Diabetes research reveals inconsistencies in care
The three-year project, 'Join Us On Our Journey' led by Dr Nicky Kime, looked at children and young people with type 1 diabetes treated by one of nine healthcare trusts in the region. It also incorporated feedback from patients, their families and the professionals involved in their care.
Dr Kime, who is a Senior Research Fellow at Leeds Metropolitan, said inconsistencies were uncovered between and within the type 1 diabetes services and that all nine sites in Yorkshire and the Humber had a different way of working and managing patients.
The research, which was undertaken by the 'Getting Sorted' Programme at Leeds Metropolitan, aims to develop a model of care to improve the management of children and young people with type 1 diabetes in England.
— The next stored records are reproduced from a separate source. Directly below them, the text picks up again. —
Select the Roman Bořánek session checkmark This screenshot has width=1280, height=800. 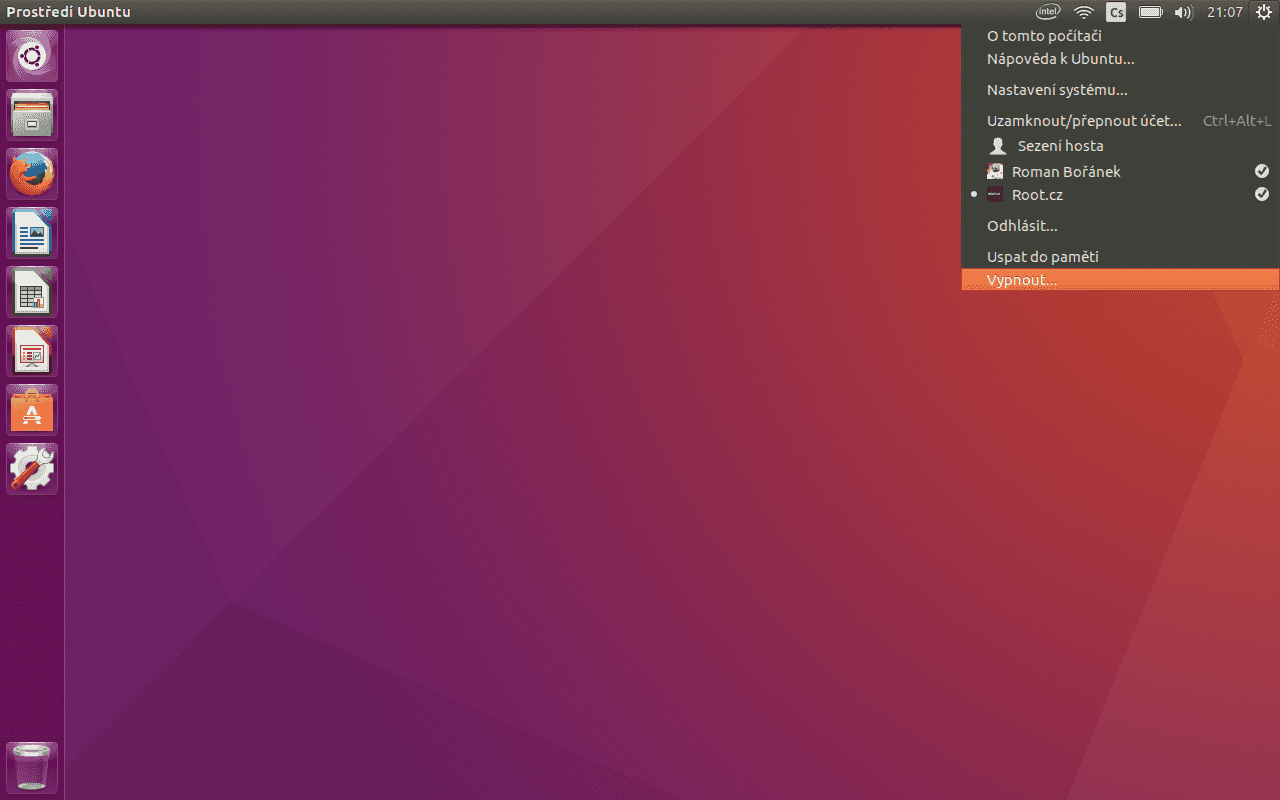(x=1261, y=171)
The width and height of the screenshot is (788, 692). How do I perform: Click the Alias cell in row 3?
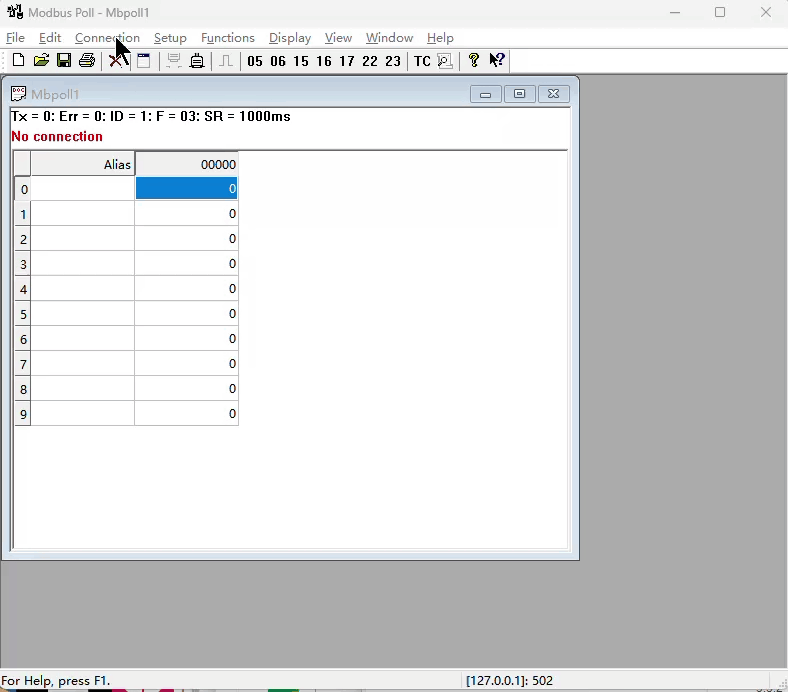(x=83, y=264)
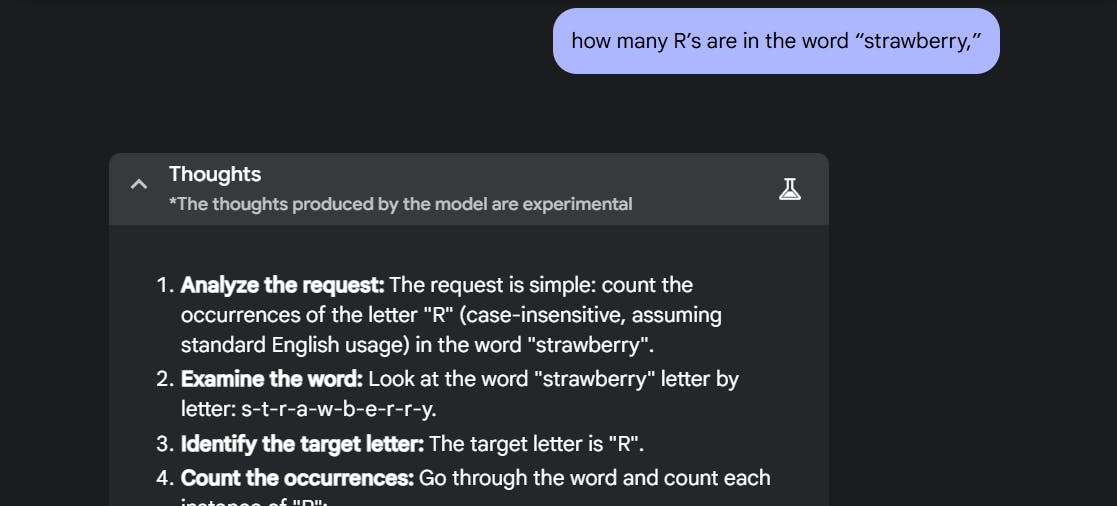Click the experimental thoughts disclaimer text
Image resolution: width=1117 pixels, height=506 pixels.
(400, 204)
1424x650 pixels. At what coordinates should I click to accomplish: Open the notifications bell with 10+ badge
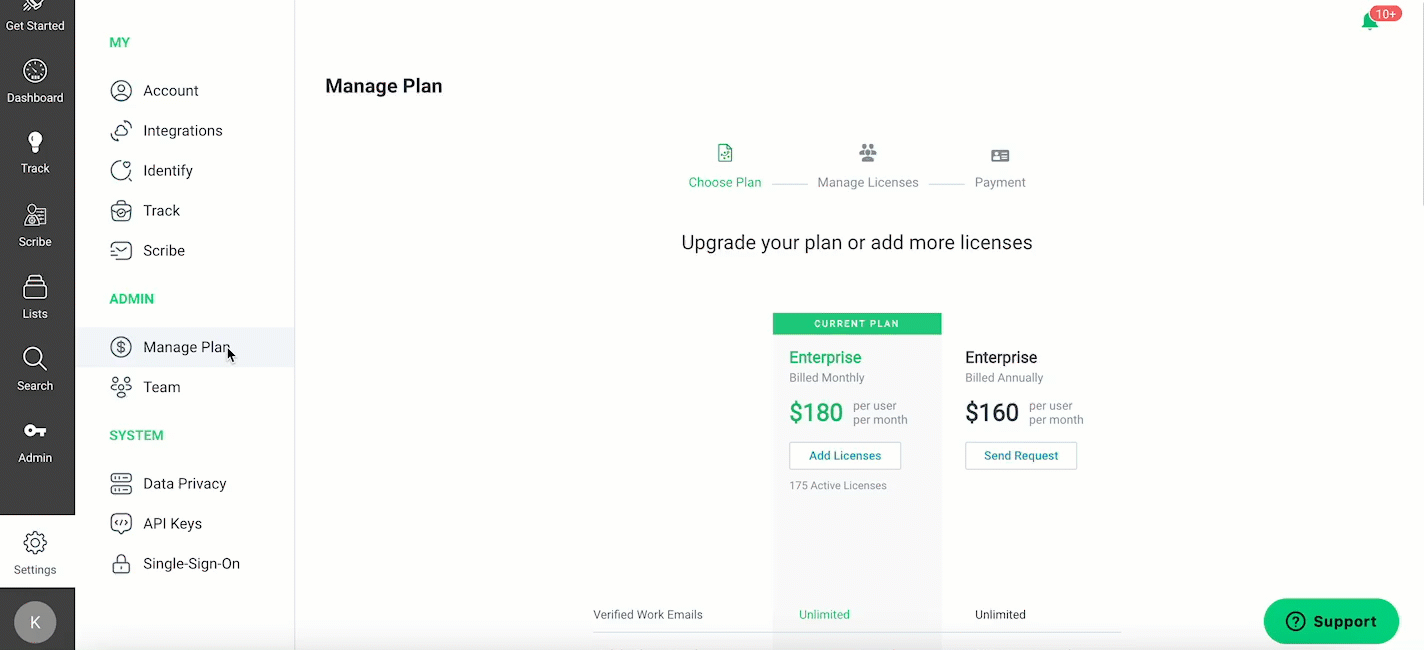pos(1371,21)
Speaking about the report, Dr Kime said: "One of the key things that came out of the research was that children and young people with type 1 diabetes need to be better informed about the transition process.
"Our research found that some people weren't even aware that they were in transition, or what it meant. Being in transition can be a confusing time for young people and the care, support and information they receive about the transition process is vital."
The study found that young people and parents received conflicting information from consultants and diabetes nurse specialists when attending clinic and from ward staff.
"The UK has the worst rate of type 1 diabetes in Europe and the communication between the young people, parents, paediatric and adult diabetes teams is regarded as essential to improving care," said Dr Kime, adding that in general, psychological support was severely lacking with some services having no support whatsoever.
Anna Morton, Director of NHS Diabetes, added: "All too often we are finding discrepancies between services, particularly in transitional care. Equity of service is the key issue. We are working with the National Paediatric Diabetes Network to ensure that healthcare professionals are supported in improving local services. All children and young people should receive high-quality, cohesive care throughout their diabetes journey."
One of Dr Kime's key recommendations in the report is that the trusts adopt a holistic approach to diabetes care and all young people and parents are actively involved.
The main areas of concern highlighted were treatment, communication, psychological support, education, school and transition.